Friday, August 14, 2009

Free Market Capitalism and Communism: Birds of a Feather


"In theory, communism works. In theory." -Homer J. Simpson
Amidst all the rabble about government regulated health care reform, the radical free market capitalists have begun to bang their pots and pans rather loudly. With such blind passion flying around, I have to wonder if they've sat down and thought about their position. Is a free market really the magical answer to all of our health care woes?

I have always thought that the pragmatic refutation of communism is the strongest and it goes something like this: sure, the promise of equality as an end result of a communistic revolution sounds great, but getting there requires gross violations of human rights, a period of violent upheaval, and the unavoidable likelihood of abusive fascism and corruption. So while it sounds good on paper, communism in practice just doesn't work.

Well, the same argument can be levied against radical free market capitalism: sure, maybe at the end of the our little economic experiment, competitive free market forces will have created an even playing field where only the best solutions have survived, but in the meantime, we will have to suffer through unbridled corruption, monopoly, Bernie Madoff, and credit meltdowns.



Free market capitalism is the bastard cousin of the equally malfunctioning philosophy of social Darwinism. The problem with both of these worldviews is that they are fundamentally wrong. Evolution is not a calm, upward march toward progress. It has no direction. It is an arms race, a violent struggle for survival, red in tooth and claw. It is no system for decent human beings to model themselves after, social or economic.

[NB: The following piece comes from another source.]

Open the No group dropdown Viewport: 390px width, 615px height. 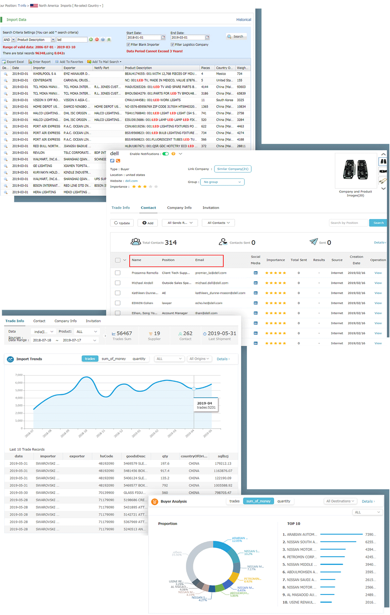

Like most things, the best solution is somewhere between the extremes, a golden mean between too much government involvement and too little. I say bring on national health care reform if for no other reason but to add a little more competition to keep the big guys honest. It'd also be nice if my starving artist friends could just afford to see a doctor from time to time.

4 comments:

Fearsome Comrade said...

Your list of the sins of the free market is incorrect:

"Unbridled corruption." This can only happen when politicians have a lot of power and money to throw around. A free market requires a small limited government.

"Monopoly." Monopolies have to be government-enforced in order to thrive. Why do you think big corporations support regulations that suffocate start-ups? They know where their future competition comes from.

"Bernie Madoff." Madoff is a criminal. What he did was a crime. He did it by lying to regulators and breaking finance laws. He is in prison for it. Blaming law-breaking on a lack of law is ridiculous.

"Credit meltdowns." In a free market, no one would be loaning money to subprime borrowers, because there would be no GSEs to buy the loans. You should read about the role the government had in the credit crisis. "It's the free market's fault" is the cry of ideologues, not a conclusion drawn from the facts.

Fearsome Comrade said...

You're also wrong about the pragmatic refutation of communism: The refutation is that it simply does not achieve what it promises. The USSR remained technologically stuck in the 1940s. It had chronic shortages of grain, despite controlling vast regions of the Europe's most fertile plains. It exported no manufactured goods, no textiles, nothing that required human ingenuity--only what it could pull out of the ground, and it still required the charity of free states in order to prevent starvation.

The pragmatic argument for freedom is simple: In the same 80 years that the Soviet Union was rationing bread and antibiotics, the free world produced more wealth than all of human history combined, many times over what was produced behind the Iron Curtain.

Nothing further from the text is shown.